二人にしては雑なやり方だな。まあ、咄嗟のことだから無理はなかろう。さらに醜態を晒すよりは、な……。
「なに、なに事も力があってこそ。弱者に語る術はありません」
それはカイナーズの連中がよく知っていることだろう。でなければこんな空母やら戦艦を用意したりしない。趣味とかだったら「頭狂ってるだろう!」と叫ぶがな。
「至言ですね。傭兵時代に学んだのですか?」
「……兵士時代、ですかね。死を前に弱いと言うことがどれだけ罪かを知りました」
今のおれを形成してるのは今生の記憶と経験だ。まあ、前世の記憶のせいで変なふうにはなってるけど!

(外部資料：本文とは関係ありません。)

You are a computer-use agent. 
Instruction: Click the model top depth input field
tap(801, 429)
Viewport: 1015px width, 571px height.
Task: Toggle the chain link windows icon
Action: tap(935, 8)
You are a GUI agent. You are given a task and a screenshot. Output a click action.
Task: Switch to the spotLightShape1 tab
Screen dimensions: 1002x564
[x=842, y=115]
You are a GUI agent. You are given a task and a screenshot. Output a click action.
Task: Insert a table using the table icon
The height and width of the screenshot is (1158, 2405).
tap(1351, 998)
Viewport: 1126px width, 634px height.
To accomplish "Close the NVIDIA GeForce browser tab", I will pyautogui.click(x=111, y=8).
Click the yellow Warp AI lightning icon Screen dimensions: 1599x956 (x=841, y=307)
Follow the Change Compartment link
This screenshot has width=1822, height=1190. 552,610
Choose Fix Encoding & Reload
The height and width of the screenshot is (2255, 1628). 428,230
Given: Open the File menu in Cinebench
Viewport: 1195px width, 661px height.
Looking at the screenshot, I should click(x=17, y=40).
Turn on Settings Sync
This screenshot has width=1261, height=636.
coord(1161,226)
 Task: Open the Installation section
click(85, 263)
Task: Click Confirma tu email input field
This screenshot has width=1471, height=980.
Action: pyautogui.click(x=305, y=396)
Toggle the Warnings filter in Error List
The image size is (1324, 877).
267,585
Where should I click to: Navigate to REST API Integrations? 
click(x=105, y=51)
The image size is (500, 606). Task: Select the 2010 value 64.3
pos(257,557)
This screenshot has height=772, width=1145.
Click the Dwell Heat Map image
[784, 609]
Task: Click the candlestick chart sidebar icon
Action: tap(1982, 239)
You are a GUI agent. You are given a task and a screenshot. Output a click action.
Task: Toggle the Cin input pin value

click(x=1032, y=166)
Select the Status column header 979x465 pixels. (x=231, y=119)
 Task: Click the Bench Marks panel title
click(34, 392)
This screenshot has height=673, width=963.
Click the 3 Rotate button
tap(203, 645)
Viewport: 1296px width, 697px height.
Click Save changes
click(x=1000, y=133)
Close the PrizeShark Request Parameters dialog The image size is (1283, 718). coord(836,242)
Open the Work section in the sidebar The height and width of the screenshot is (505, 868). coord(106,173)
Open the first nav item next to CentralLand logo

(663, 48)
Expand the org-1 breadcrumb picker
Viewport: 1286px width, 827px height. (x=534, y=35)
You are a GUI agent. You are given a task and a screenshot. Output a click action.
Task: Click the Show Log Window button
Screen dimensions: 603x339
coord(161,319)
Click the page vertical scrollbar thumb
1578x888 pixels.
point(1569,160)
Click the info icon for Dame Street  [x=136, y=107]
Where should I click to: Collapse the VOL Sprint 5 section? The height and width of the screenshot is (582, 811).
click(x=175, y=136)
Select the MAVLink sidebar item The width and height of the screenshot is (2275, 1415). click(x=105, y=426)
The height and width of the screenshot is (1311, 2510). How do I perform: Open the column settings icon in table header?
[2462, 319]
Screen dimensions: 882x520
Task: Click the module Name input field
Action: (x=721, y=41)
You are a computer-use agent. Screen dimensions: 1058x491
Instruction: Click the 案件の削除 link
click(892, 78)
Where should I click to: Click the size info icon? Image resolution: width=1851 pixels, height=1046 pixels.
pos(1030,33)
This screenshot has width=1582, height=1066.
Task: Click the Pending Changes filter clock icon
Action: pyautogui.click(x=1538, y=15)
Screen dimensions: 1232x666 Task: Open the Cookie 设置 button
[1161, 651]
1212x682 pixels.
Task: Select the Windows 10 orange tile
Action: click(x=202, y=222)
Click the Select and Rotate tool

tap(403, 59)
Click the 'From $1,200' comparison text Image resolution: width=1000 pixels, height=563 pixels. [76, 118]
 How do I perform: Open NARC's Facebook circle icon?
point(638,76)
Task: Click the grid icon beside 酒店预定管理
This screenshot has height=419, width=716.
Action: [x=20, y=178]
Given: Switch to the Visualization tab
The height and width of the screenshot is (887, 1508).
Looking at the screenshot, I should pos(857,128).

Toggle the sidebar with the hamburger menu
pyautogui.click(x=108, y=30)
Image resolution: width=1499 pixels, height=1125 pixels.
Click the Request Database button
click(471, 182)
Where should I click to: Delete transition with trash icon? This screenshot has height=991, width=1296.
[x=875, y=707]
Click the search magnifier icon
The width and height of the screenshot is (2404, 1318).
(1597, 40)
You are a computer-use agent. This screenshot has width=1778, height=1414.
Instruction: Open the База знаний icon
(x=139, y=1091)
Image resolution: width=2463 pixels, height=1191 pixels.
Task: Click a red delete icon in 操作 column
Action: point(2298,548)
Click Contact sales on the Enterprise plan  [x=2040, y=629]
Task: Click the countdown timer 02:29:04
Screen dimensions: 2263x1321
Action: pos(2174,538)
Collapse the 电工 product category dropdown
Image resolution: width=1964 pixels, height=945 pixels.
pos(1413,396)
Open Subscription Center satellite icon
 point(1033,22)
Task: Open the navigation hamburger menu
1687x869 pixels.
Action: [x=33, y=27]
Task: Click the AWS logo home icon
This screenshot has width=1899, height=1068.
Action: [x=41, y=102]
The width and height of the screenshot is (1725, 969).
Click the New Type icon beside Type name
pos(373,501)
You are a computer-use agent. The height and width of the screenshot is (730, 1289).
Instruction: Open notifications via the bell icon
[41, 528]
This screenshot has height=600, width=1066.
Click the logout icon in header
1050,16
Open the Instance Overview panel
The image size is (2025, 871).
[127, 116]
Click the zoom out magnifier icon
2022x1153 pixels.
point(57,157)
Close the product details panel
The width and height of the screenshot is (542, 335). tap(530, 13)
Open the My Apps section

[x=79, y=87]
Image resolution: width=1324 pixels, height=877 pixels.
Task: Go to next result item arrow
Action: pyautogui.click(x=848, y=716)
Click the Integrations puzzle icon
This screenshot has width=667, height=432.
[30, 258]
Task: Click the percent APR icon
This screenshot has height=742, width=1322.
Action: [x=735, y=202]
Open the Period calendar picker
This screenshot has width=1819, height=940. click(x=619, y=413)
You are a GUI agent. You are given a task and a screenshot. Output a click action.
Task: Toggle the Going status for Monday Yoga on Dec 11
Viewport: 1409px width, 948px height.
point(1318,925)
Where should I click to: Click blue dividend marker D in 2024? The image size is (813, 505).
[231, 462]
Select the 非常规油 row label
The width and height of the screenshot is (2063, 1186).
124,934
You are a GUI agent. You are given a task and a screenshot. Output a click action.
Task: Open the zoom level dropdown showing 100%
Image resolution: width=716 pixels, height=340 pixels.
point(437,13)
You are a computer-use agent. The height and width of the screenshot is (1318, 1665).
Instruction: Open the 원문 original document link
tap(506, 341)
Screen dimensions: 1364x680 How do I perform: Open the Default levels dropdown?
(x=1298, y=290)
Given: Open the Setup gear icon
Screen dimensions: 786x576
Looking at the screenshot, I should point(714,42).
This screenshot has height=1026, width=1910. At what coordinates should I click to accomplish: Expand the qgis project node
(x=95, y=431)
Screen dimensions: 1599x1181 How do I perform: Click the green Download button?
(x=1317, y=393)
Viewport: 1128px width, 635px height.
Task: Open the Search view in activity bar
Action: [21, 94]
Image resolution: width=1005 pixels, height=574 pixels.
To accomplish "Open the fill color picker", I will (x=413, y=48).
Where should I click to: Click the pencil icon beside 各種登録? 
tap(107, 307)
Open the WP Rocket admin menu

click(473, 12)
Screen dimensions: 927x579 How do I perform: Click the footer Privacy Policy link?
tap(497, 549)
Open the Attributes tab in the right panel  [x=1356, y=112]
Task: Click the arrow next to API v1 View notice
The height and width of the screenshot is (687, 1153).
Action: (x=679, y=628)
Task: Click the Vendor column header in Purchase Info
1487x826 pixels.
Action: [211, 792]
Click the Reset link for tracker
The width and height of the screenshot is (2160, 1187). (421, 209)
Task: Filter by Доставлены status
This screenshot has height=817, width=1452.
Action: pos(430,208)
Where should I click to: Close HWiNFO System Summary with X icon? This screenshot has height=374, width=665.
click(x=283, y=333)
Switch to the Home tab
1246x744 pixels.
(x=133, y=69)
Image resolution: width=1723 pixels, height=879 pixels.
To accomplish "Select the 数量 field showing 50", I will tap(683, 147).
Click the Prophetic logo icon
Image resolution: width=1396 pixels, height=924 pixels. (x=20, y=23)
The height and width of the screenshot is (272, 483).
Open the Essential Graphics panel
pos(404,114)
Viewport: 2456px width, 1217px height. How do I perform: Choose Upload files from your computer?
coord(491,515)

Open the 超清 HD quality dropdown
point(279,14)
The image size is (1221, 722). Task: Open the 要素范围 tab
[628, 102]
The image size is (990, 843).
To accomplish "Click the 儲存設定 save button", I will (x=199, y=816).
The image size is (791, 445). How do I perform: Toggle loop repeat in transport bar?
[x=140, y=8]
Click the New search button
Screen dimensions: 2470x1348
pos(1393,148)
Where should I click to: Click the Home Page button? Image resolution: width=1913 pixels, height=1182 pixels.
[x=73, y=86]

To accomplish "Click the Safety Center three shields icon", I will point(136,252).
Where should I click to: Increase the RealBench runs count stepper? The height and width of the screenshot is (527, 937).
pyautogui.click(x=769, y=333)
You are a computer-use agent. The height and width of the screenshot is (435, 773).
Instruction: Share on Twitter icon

「ふふ。カイナーズの方々には苦笑しかない話でしょう。お聞き流しください」
「いいえ。命を懸けて戦った兵士の言葉を笑うなど同じ兵士としてできません」
とは、ラフィーヌの艦長、シゲイツさん。
艦長ではあるが命のやり取りをした感じはある。おそらく、たくさん命を抱えたことがある人だろう。
「ありがとうございます」
拳を胸に当ててシゲイツさんの言葉に応えた。
「それで、サイレイトさんとオンさんは、おれになにかご用で?」
もう兵士でも傭兵でもないが、一家の主として切り替えはできるようにしておかねばな。
「わたしどもも銅羅町に支店を作りたいと思いまして、お力添えをお願いできませんでしょうか?」
「支店、ですか?」
三賀町でなく銅羅町に、か?
「亡くなった方々には申し訳ありませんが、港を持つ町に支店を出す好機だと思いまして」
まあ、おれも似たような動機でやっているから異論はないが、ここに支店を築く利点がわからない。おれと繋ぎが欲しいなら三賀町に出すだろうに。
「こちらなら土地がありますし、朝日を積み込むのも楽ですからね」
そう言われたらそうか。屋敷から三賀町に移動させて銅羅町に、では手間でしかないわな。
「なら、新たに銅羅町に工場を建てますか? もちろん、いただくものはいただきますが」
容赦なく造ってはいるが、どうも追いついてない? いや、足りてない、か? 需要が満ちてないって感じだ。
「是非! 二つお願いします!」
さらっと抜け目ない人だ。ゼルフィング商会の名が世界に轟くわけだよ。
「あ、カイナーズでも二つお願いできますでしょうか?」
レガロさんも要求に加わった。
「わかりました。では、四つ建てましょう」
朝日が世界に広まればこの星のことがわかる。まだ宇宙に人工衛星を上げるのは時期尚早だろうからな。
「ありがとうございます。なにかご要望があればゼルフィング商会は全力で応じさせていただきます」
「カイナーズも同じく。なんなりとお申しください」
では遠慮なくと、大麦を輸入してもらうようお願いした。おれ、ビール工場を持つのが夢だったのだ。